Provided material:
____
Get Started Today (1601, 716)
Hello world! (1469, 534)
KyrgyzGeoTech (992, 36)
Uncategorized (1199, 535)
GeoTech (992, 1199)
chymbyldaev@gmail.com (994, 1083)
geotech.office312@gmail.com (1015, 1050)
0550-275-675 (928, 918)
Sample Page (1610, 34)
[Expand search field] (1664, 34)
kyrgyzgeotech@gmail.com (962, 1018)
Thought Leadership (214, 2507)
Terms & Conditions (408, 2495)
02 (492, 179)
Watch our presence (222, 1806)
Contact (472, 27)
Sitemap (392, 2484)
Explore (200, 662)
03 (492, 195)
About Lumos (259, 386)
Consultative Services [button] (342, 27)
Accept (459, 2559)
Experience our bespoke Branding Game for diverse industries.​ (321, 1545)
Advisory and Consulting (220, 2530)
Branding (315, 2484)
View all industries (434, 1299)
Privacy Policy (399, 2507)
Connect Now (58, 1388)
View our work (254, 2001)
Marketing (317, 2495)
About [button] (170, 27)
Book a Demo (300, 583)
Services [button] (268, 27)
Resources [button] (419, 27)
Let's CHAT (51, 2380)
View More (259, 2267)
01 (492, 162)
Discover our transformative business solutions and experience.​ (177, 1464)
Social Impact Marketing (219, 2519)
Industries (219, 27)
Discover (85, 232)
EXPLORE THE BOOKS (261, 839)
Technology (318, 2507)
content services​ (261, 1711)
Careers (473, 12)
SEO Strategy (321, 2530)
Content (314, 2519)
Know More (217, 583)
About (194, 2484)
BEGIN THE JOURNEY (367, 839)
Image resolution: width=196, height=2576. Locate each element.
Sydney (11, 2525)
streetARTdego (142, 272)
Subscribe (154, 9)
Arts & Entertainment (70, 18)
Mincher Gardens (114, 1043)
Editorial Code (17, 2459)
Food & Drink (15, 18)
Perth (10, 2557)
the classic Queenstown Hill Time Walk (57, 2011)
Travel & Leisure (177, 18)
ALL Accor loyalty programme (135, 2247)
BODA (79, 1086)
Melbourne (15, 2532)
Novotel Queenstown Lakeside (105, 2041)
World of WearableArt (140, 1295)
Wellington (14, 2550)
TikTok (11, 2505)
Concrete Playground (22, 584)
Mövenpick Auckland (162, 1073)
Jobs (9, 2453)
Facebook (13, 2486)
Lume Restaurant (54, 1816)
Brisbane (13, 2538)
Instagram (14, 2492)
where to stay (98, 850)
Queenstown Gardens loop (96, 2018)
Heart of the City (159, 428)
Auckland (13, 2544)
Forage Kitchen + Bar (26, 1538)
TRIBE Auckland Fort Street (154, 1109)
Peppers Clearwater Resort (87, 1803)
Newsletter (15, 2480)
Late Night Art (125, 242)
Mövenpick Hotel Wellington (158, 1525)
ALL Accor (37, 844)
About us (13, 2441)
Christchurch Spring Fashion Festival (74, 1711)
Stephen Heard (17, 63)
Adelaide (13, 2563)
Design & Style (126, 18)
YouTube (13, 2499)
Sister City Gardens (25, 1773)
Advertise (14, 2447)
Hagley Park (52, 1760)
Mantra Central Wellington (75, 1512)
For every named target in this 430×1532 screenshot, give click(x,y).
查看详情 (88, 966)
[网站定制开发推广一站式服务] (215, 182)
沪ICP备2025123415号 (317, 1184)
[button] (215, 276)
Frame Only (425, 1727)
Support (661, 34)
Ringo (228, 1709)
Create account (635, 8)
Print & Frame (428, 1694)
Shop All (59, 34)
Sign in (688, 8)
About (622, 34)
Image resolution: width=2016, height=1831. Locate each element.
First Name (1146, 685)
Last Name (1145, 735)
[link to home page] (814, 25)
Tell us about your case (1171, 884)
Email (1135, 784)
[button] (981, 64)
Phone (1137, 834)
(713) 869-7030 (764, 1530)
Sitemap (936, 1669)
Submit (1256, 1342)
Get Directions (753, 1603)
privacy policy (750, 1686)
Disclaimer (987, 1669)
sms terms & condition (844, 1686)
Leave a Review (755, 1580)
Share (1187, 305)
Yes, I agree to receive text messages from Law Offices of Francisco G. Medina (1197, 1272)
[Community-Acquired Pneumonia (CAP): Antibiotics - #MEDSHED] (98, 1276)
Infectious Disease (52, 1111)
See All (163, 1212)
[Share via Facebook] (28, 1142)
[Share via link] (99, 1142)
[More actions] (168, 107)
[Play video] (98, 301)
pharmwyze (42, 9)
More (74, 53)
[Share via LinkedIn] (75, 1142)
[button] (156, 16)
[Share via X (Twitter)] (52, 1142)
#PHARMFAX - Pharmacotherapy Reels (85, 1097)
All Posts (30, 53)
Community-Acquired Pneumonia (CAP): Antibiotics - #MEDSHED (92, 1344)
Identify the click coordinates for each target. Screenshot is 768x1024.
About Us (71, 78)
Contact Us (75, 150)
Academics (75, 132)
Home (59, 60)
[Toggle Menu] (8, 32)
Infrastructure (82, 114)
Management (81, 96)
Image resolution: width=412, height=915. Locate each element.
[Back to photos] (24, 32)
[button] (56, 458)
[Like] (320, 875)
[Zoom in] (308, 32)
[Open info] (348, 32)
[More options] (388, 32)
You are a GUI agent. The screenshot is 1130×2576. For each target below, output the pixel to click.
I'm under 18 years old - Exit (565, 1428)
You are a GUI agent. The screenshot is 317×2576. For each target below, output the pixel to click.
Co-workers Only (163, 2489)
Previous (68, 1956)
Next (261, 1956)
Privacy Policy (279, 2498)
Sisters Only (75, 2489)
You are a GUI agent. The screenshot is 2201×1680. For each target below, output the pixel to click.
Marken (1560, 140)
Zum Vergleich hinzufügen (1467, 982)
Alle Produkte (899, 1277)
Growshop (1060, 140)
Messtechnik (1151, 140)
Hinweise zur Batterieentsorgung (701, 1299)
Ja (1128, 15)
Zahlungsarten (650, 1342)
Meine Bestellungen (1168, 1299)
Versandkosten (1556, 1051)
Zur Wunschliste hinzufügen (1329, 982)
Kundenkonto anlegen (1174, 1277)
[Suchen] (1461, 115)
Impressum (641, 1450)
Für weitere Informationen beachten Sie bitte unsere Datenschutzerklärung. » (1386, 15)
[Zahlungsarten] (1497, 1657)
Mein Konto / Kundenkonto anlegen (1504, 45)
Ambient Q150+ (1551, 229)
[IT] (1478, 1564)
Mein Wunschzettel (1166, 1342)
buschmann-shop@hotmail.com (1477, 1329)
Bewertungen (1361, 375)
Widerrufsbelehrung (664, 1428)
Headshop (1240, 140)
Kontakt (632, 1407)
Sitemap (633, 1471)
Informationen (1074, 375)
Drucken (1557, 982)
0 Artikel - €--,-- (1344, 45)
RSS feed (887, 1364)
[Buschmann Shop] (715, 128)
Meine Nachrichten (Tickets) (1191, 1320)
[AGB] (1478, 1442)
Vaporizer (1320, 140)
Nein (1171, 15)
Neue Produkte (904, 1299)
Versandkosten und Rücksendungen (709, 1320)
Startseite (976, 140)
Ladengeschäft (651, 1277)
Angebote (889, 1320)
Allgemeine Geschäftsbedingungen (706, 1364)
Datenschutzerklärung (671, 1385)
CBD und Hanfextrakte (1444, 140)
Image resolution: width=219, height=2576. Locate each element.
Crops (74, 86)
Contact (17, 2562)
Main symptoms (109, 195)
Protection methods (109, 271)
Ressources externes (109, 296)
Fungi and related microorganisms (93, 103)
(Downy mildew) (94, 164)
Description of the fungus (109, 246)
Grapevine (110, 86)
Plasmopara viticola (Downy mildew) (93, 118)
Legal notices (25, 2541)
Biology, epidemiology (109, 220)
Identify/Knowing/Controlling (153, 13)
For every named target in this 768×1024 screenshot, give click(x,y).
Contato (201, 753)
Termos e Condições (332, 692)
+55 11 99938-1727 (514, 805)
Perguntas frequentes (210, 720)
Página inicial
____
Exercise details: Please give back exactly the lines of the listing above that run from the one containing "Image resolution: width=412, height=915." through the one containing "Next (261, 1956)", and only those.

Result of the task:
Image resolution: width=412, height=915. Locate each element.
[Back to photos] (24, 32)
[button] (56, 458)
[Like] (320, 875)
[Zoom in] (308, 32)
[Open info] (348, 32)
[More options] (388, 32)
You are a GUI agent. The screenshot is 1130×2576. For each target below, output the pixel to click.
I'm under 18 years old - Exit (565, 1428)
You are a GUI agent. The screenshot is 317×2576. For each target below, output the pixel to click.
Co-workers Only (163, 2489)
Previous (68, 1956)
Next (261, 1956)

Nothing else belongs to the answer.